Could you write out the whole listing below again, switching every "Instruction" to "Command" and leaving everything else unchanged?

Information given:
::::

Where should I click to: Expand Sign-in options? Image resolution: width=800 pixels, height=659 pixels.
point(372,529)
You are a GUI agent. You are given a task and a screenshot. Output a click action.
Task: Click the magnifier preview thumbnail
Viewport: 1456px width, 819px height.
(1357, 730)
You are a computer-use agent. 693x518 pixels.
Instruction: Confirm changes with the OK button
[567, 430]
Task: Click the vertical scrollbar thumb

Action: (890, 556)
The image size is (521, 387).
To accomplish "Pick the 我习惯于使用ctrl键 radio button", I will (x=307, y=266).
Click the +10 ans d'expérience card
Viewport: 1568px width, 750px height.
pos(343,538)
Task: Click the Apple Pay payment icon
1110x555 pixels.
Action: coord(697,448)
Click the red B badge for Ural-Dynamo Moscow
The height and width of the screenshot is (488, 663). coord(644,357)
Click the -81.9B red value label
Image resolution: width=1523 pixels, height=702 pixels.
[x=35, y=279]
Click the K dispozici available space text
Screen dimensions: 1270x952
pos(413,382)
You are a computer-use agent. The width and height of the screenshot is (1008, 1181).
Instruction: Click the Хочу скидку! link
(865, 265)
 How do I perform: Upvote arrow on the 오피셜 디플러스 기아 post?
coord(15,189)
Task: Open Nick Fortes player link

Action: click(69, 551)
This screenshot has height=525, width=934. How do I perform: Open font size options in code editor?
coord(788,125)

::::

Finished task:
Where should I click to: Expand Sign-in options? Image resolution: width=800 pixels, height=659 pixels.
point(372,529)
You are a GUI agent. You are given a task and a screenshot. Output a click action.
Task: Click the magnifier preview thumbnail
Viewport: 1456px width, 819px height.
(1357, 730)
You are a computer-use agent. 693x518 pixels.
Command: Confirm changes with the OK button
[567, 430]
Task: Click the vertical scrollbar thumb

Action: (890, 556)
The image size is (521, 387).
To accomplish "Pick the 我习惯于使用ctrl键 radio button", I will (x=307, y=266).
Click the +10 ans d'expérience card
Viewport: 1568px width, 750px height.
pos(343,538)
Task: Click the Apple Pay payment icon
1110x555 pixels.
Action: coord(697,448)
Click the red B badge for Ural-Dynamo Moscow
The height and width of the screenshot is (488, 663). coord(644,357)
Click the -81.9B red value label
Image resolution: width=1523 pixels, height=702 pixels.
[x=35, y=279]
Click the K dispozici available space text
Screen dimensions: 1270x952
pos(413,382)
You are a computer-use agent. The width and height of the screenshot is (1008, 1181).
Command: Click the Хочу скидку! link
(865, 265)
 How do I perform: Upvote arrow on the 오피셜 디플러스 기아 post?
coord(15,189)
Task: Open Nick Fortes player link

Action: click(69, 551)
This screenshot has height=525, width=934. How do I perform: Open font size options in code editor?
coord(788,125)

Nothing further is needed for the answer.